I'm down to 20. I've been doing them like five at a time because it takes so damn long and it pisses me off. Apparently we outsource our transcription to some little old ladies in India. Sometimes the syntax is off, in sort of the typical ways you'd expect from non-native speakers. That's fine. It amazes me, really, how many random typos are typically in these things - extra letters, too many spaces, line breaks where there shouldn't be, etc. But, fine. What actually gets to me is the crazy things that end up in the medical record that make no sense whatsoever, when, if whomever was transcribing took a minute to think about what they were typing, just a second, really, they'd figure out what they'd just said was ludicrous. I've been cutting and pasting some of the worst offenders...

"He is currently working on reading the Tail of Two Cities." (Hmm, I think I missed that one in high school...)

"He says he has been helping his dad with some construction projects, and supervising the construction of his grandmother's edition. " (Addition. Although...)

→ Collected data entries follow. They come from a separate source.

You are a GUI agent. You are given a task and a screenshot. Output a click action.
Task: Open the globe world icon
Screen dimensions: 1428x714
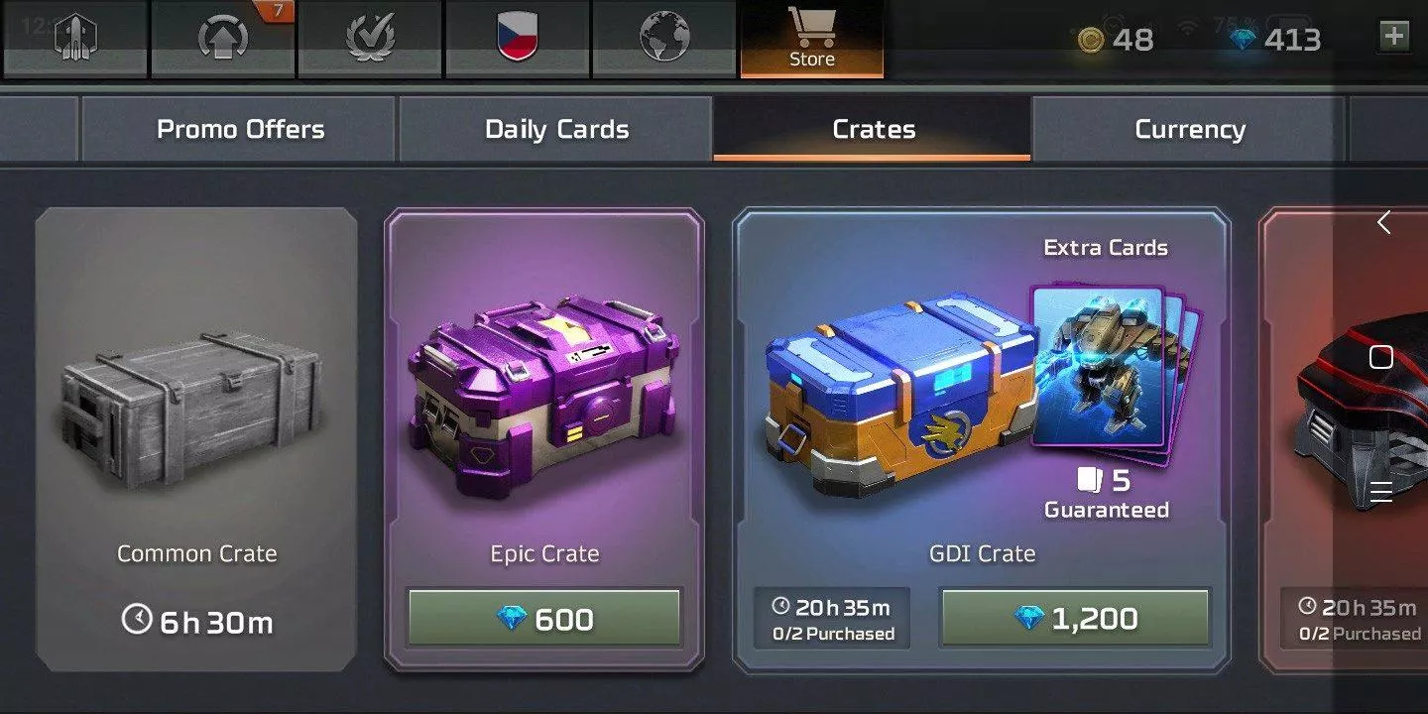[664, 38]
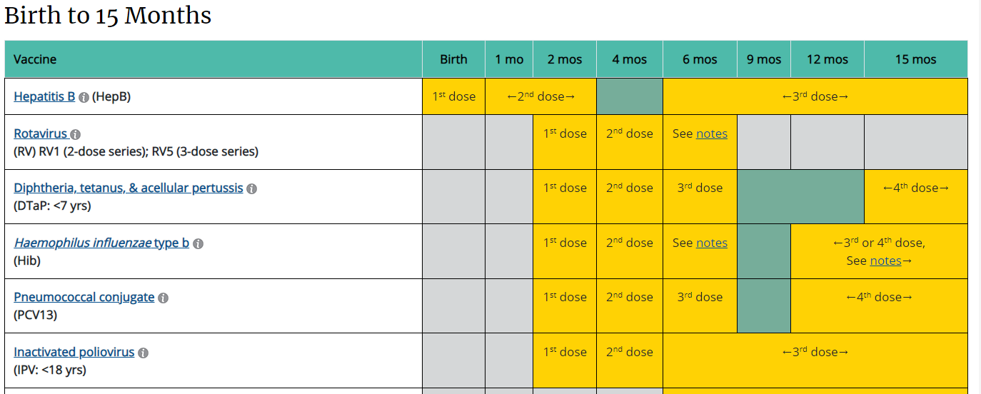Click green shaded Hepatitis B 4 mos cell
The image size is (981, 394).
629,96
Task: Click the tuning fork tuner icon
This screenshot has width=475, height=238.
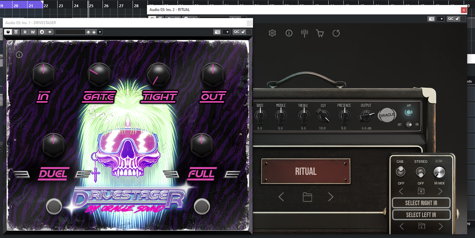Action: click(305, 33)
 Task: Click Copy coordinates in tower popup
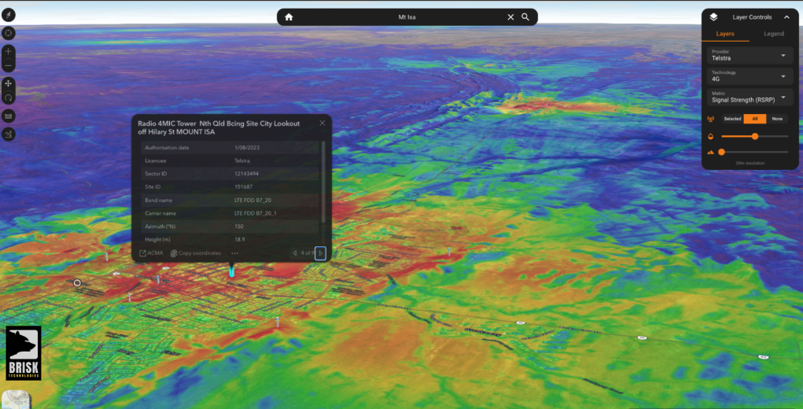(x=196, y=253)
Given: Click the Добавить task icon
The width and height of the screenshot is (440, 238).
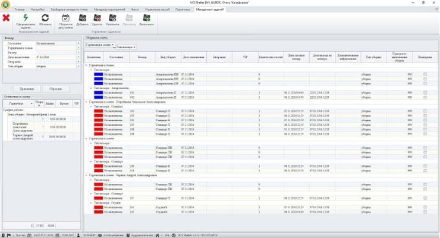Looking at the screenshot, I should point(82,18).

"He had begun calling her and taxing her incessantly." (Uh, that would be "texting". He is not a government official)

"The patient is handling this very well, and being very supportive of his friend, the deceased girlfriend." (That was supposed to be, "the deceased's girlfriend. It's different.)

"His family recently took a vacation to Cozumel, I believe, in the Caribbean." (They went to Cozumel, Belize, and the Caribbean. I know Cozumel is in Mexico, dammit!)

"He will go to the transplant percipient class, at which point he will go on the list for a kidney transplant." (From Merriam-Webster Online, the definition of "percipient" (n): a person on whose mind a telepathic impulse or message is held to fall. Um, please stop reinforcing my patient's psychotic delusions!!)

"She is concerned that this has gone largely and addressed." (Me, too)

"He presents today meeting a bridging prescription for his lithium." (Steve? Lithium. Lithium? Steve.)

"They have has no other complaints today." (That is was sure a good thing idea, there, hey.)

"She also has done two sits in rehab." (Hmm, maybe that's why it didn't work...)

"It was the first Thanksgiving without his grandmother, who recently passed out and that was a little difficult for the whole family." (Until grandma woke up, six feet underground because the rest of the family thought she'd passed ON.)

"He says that as long as he is alerting he is okay." (Well...then...carry on.)

"And that she particularly likes school because they are free, contained no clipart" (I have no idea what this means...)

"The idea of writing the letter but not sending it was discussed and she seemed to devaluate that." (Devaluate isn't even a word! It's like "ironical". And furthermore...I really just have no clue what the hell word I actually used there...)

"His property is routinely searched for code violaceous." (I hate it when that happens.)

"He is feeling like this man is 'how to get him'" (How is that, exactly?)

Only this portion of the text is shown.